One of the characteristic features of this Census has been the pointers towards the emergence of new urban centres. Its recent slum data also show the demographic changes that are taking place in an expanding urban working class. This expansion of urban employment and urban centres may indicate that both short and long duration migration are grossly underestimated in the migration data presented above. The data show that there has been a rapid expansion of formally notified slum areas from 1743 to 2613 settlements between 2001 and 2011.

 

However, these legally notified slum areas tell only a part of the story. Most of the working class populations live in ‘recognised’ slums that are yet to be notified or in ‘identified slums,’ i.e., settlements which have slum-like characteristics but are identified only by Census enumerators and not by the government as yet.

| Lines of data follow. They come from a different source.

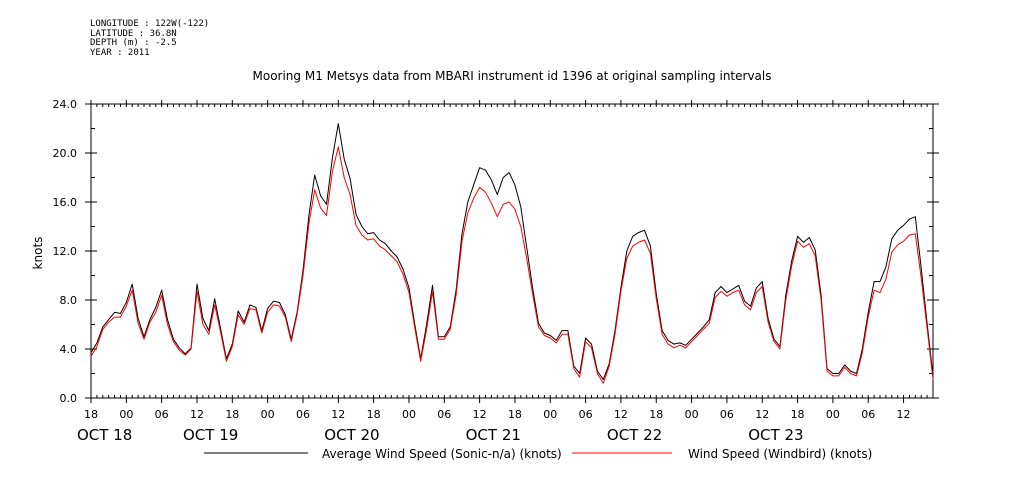 This screenshot has width=1009, height=504. Describe the element at coordinates (120, 52) in the screenshot. I see `year-text: YEAR : 2011` at that location.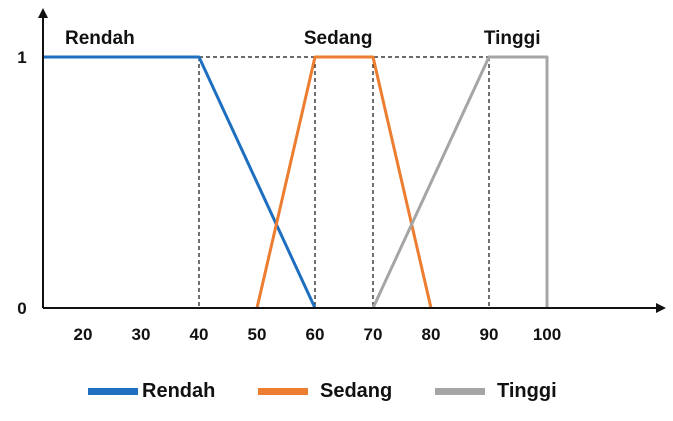 The image size is (673, 421). What do you see at coordinates (178, 391) in the screenshot?
I see `legend-label-rendah: Rendah` at bounding box center [178, 391].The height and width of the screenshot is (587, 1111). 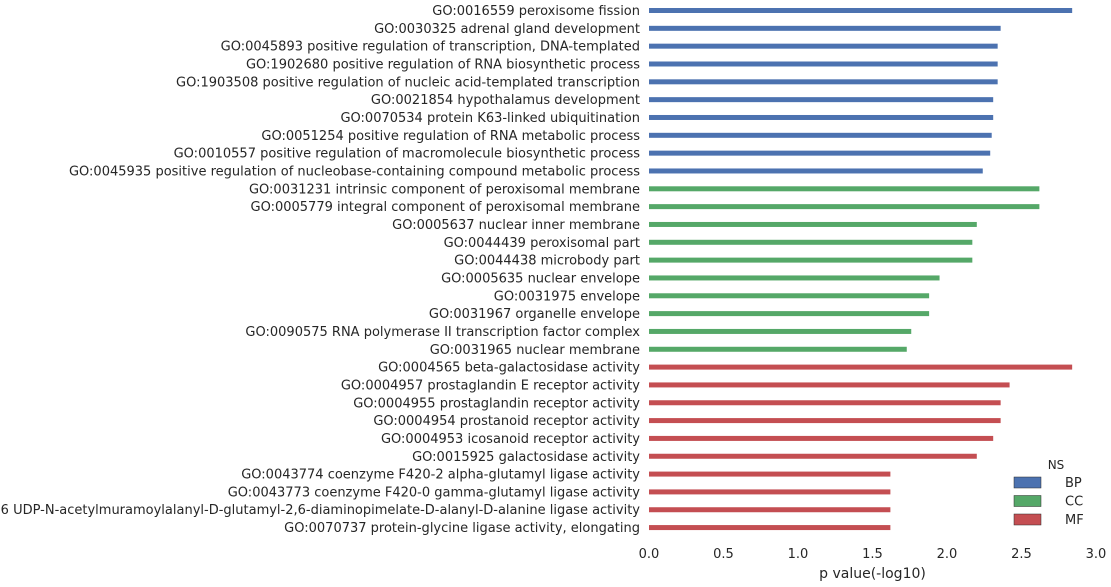 What do you see at coordinates (510, 440) in the screenshot?
I see `category-label: GO:0004953 icosanoid receptor activity` at bounding box center [510, 440]. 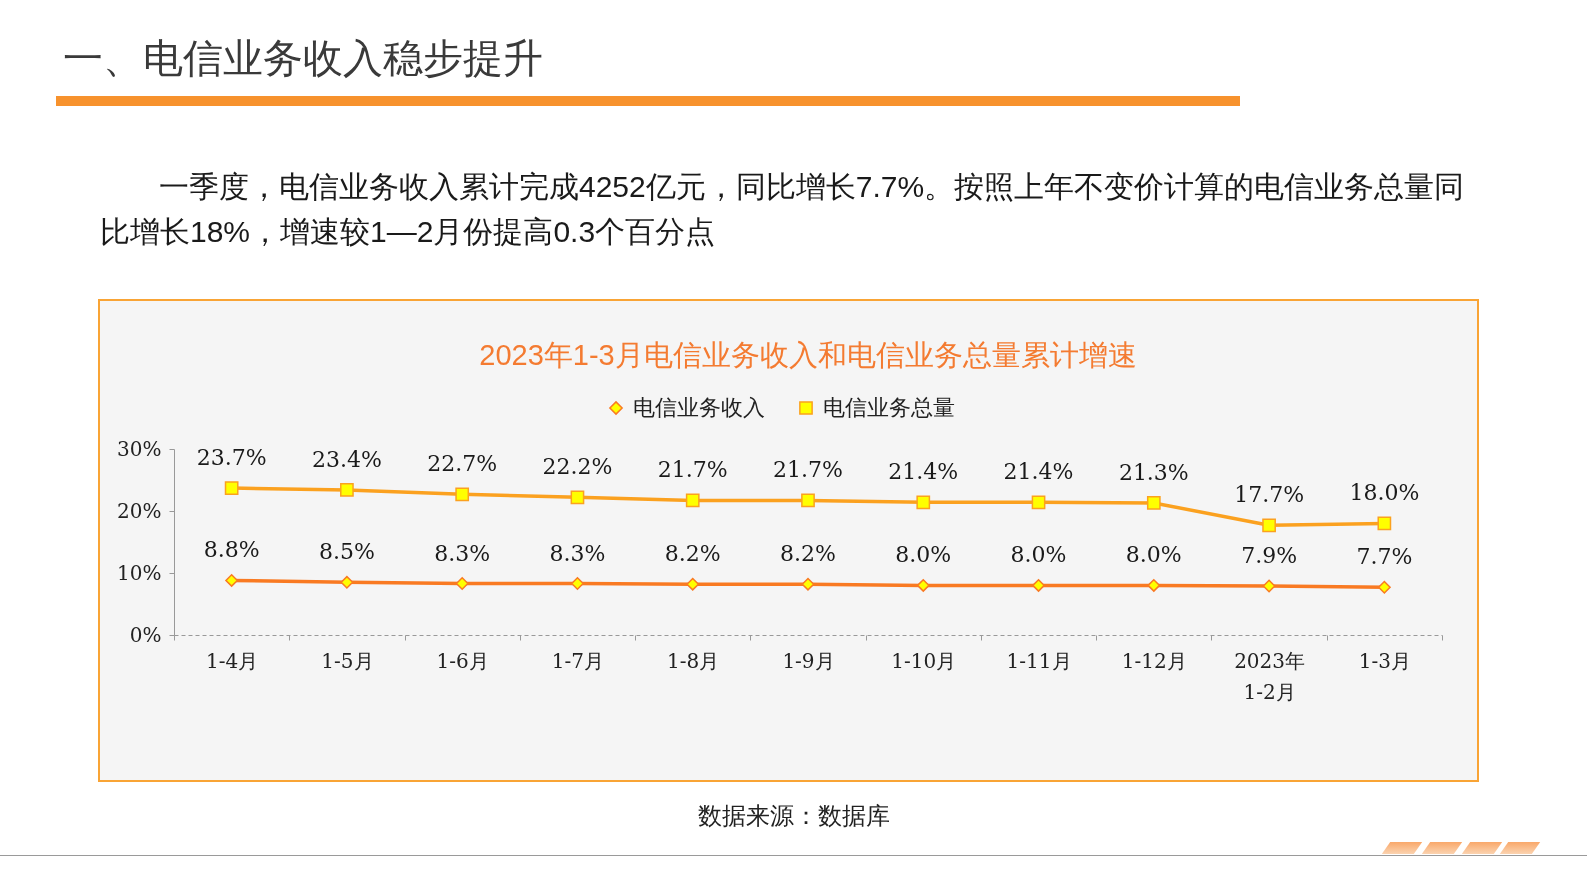 I want to click on chart-title: 2023年1-3月电信业务收入和电信业务总量累计增速, so click(x=808, y=355).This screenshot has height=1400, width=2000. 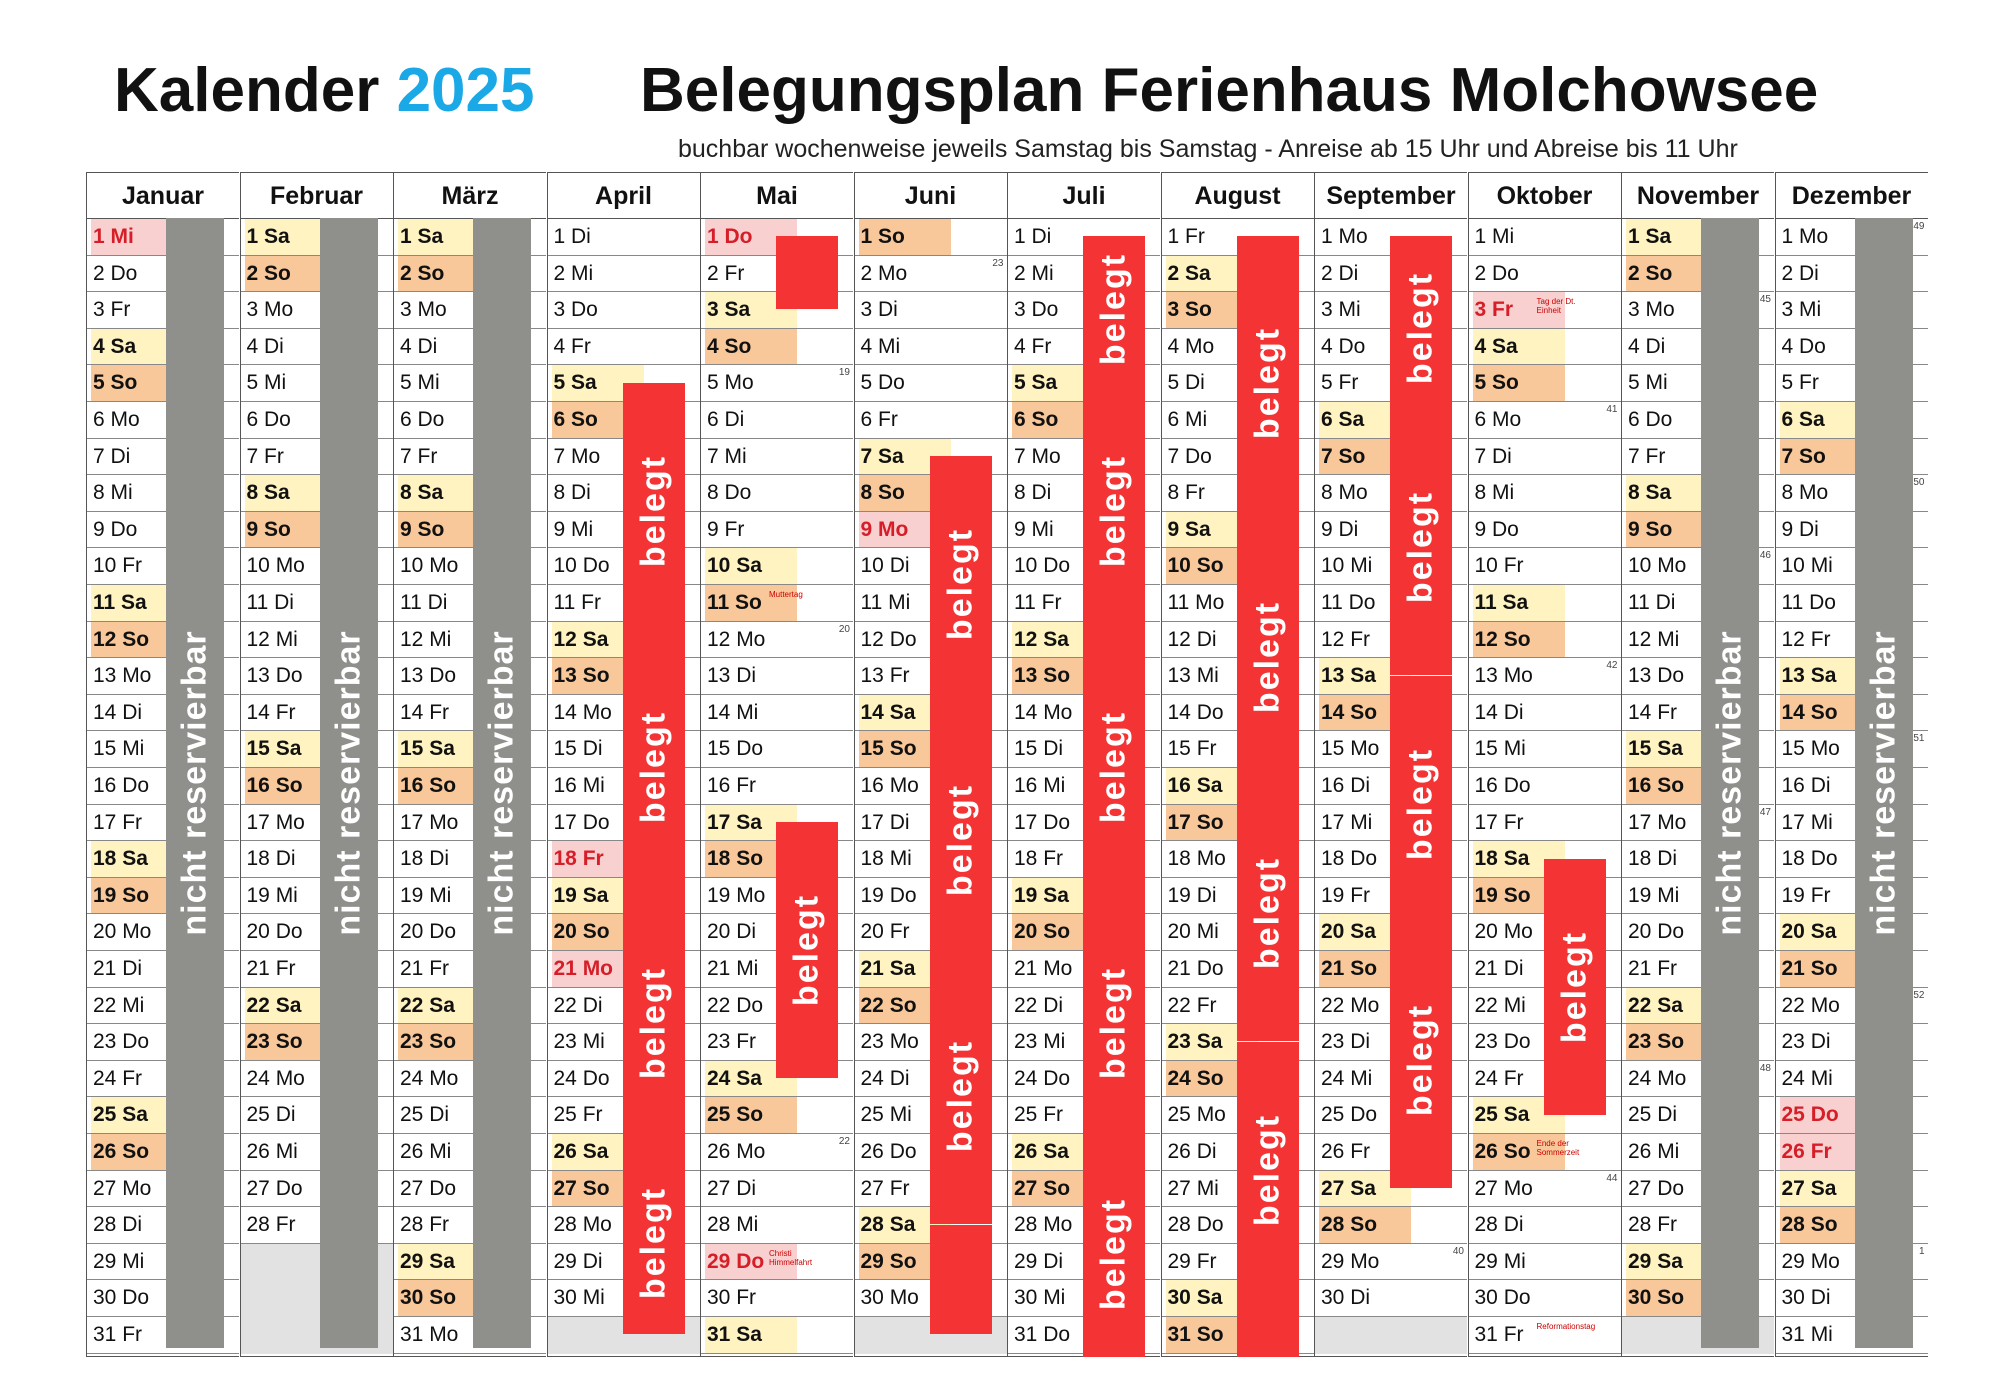 I want to click on day-cell: 24 Mo, so click(x=470, y=1080).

In other words, the Census of 2011 attempted to document all worker settlements in urban areas. It showed that the number of slum dwelling households had increased by 44.2 per cent between 2001 and 2011. This enumeration shows that approximately 36 per cent of all slum dwellers live in non-recognised colonies and therefore they have no visibility or rights in government policy. Only 34.4 percent of the slum dwellers live in notified and authorised slums which have a modicum of some basic amenities.

 

Interestingly, the decadal growth rate of female slum dwellers is almost 5.7 percent higher than that of male slum dwellers. This once again points towards household migration because of rural distress.

 

Another characteristic that emerges out of the data is the diverse social composition of the slum dwellers. The decadal increase in the slum dwelling population among the scheduled castes and scheduled tribes has been increasing at a higher rate than that of others, i.e., 38 percent for the scheduled castes and 51.8 per cent for the scheduled tribes. Thus the scheduled castes constituted 20.4 percent of the urban slum dwelling population in 2011 as compared to 18.5 percent in 2001 and the scheduled tribes constituted 3.4 per cent of the urban slum dwelling population in 2011 as compared to 2.5 percent in 2001. Such an increase is significant because the overall proportion of slum dwelling population within urban areas has remained constant at 17.4 per cent in the entire decade.

 

Further, the proportion of scheduled caste and scheduled tribe women has been increasing at a higher rate than that of men. The proportion of scheduled caste women has gone up by 40.3 percent in between 2001 and 2011 whereas for scheduled tribes it has gone up by 50.4 percent. These proportions are far higher than the overall decadal increase of slum dwelling population by 34 percent.

 

These data show that the urban and rural workers are increasingly relying on their mobility in order to access the labour market. However, such mobility does not ensure that they are either recognised as workers or get the rights of a worker. Further, the transformations of such a working class have diverse sociological characteristics and are mediated by several sectional and patriarchal relations. In order to ensure the unity of all workers, it is essential that all the workers be registered and the specific issues of migrant workers be taken up by the larger movements of workers.